Hay clubes que son ciudades y ciudades que se detienen cuando juega su club. El Jockey de Rosario es uno de esos ecosistemas donde el verde y blanco no es solo una combinación de colores, sino una herencia que se recibe de manos de leyendas y se entrega con el cuidado de quien porta un tesoro. En el corazón de esa estructura colosal, dos nombres marcan hoy el ritmo y el espíritu del Plantel Superior: Agustina Guillamet y Pilar Casiello.

Para ellas, ser capitanas no es llevar una cinta en el brazo; es ser el puente entre la historia y las que recién empiezan a soñar.

El motor de la identidad: una familia de 1419 corazones

Los números del Jockey imponen un respeto inmediato. Con 1419 jugadores de hockey transitando sus canchas, ostenta el orgullo de ser la institución con más practicantes de este deporte en todo el país, un título de magnitud nacional que solo discute palmo a palmo con gigantes como el Santa Bárbara de La Plata. Sin embargo, el verdadero milagro no está en la cantidad, sino en cómo se gestiona esa multitud. Desde adentro, las protagonistas describen a esta metrópolis con la calidez de un hogar. "Representar a la Primera es lo que uno aspira desde muy chiquita. Para nosotros el club es una familia y tratamos de seguir el legado de valores que nos enseñaron todos: desde los entrenadores hasta las jugadoras de otros años", explican con esa sincronía que da la amistad. Ese legado tiene nombres propios que resuenan en cada rincón de la cancha, como el de Luciana Aymar, una presencia que todavía hoy, al entrar al césped, parece dictar una clase de amor propio. "La misma Lucha te transmite eso cada vez que viene de visita; es el amor por los colores lo más importante. Es el motor y el motivo para seguir entrenando".

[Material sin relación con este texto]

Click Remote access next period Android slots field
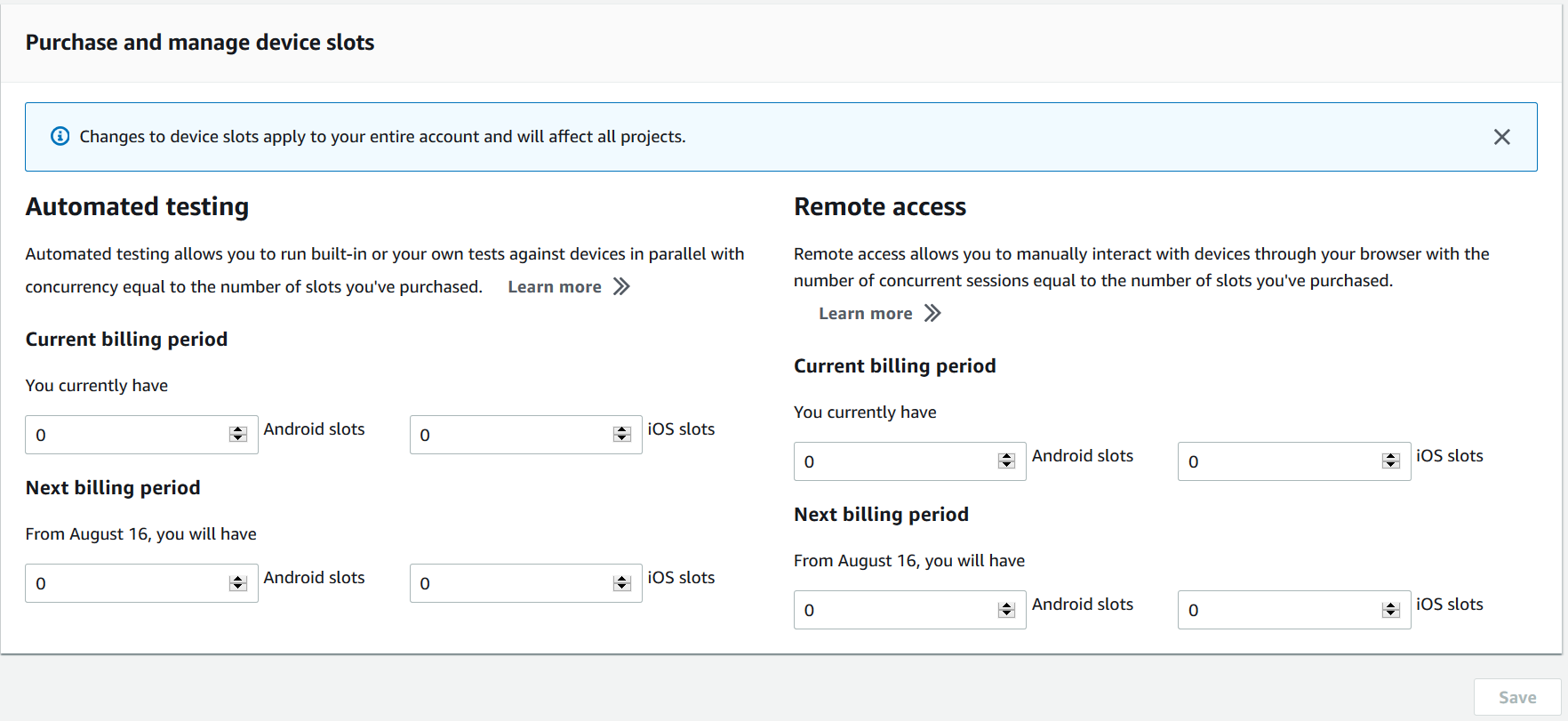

El ejemplo como única "bajada de línea"

En un club con más de mil almas empujando desde abajo, llegar a cada jugadora es una tarea imposible desde la palabra, pero innegociable desde el acto. Pilar y Agustina entienden que la capitanía se ejerce con el cuerpo: en el esfuerzo de cada sábado y en la renuncia de cada semana. "Se te pone la piel de gallina en todos los partidos. Lo más lindo es que las más chicas te vean disfrutar; si te ven ahí, dándolo todo por la Primera, van a querer ser parte, van a querer subir", reflexiona Casiello. Su compañera de mando asiente: "Es todo por el ejemplo. Cuando uno deja todo de lado porque el sábado a las cinco de la tarde hay que ponerse la camiseta y jugar por la familia del club, eso se transmite solo. Esa es la línea que queremos dejar clara".

El sueño del grito final

La charla deriva inevitablemente en el deseo. Ese que habita en las vitrinas pero, sobre todo, en las noches de insomnio de quienes visten la cinta. Para las capitanas de la legión rosarina, el éxito no es un dato estadístico, es una imagen sensorial que ya tienen proyectada en la mente. Al preguntarles por el sueño máximo, la respuesta no tarda un segundo en salir, cargada de una emoción que humedece la mirada: "Salir campeonas de todo lo que juguemos". “Nos imaginamos jugando una final y escuchando a la gente gritando el 3-2-1 cuando se termina el partido... se me ponen los ojos llorosos. Es el sueño de mucha gente que pasó por esta Primera y no pudo lograrlo. Todo el club sueña con eso; es pelear por eso todos los sábados. Ojalá se nos dé”, cerró Guillamet.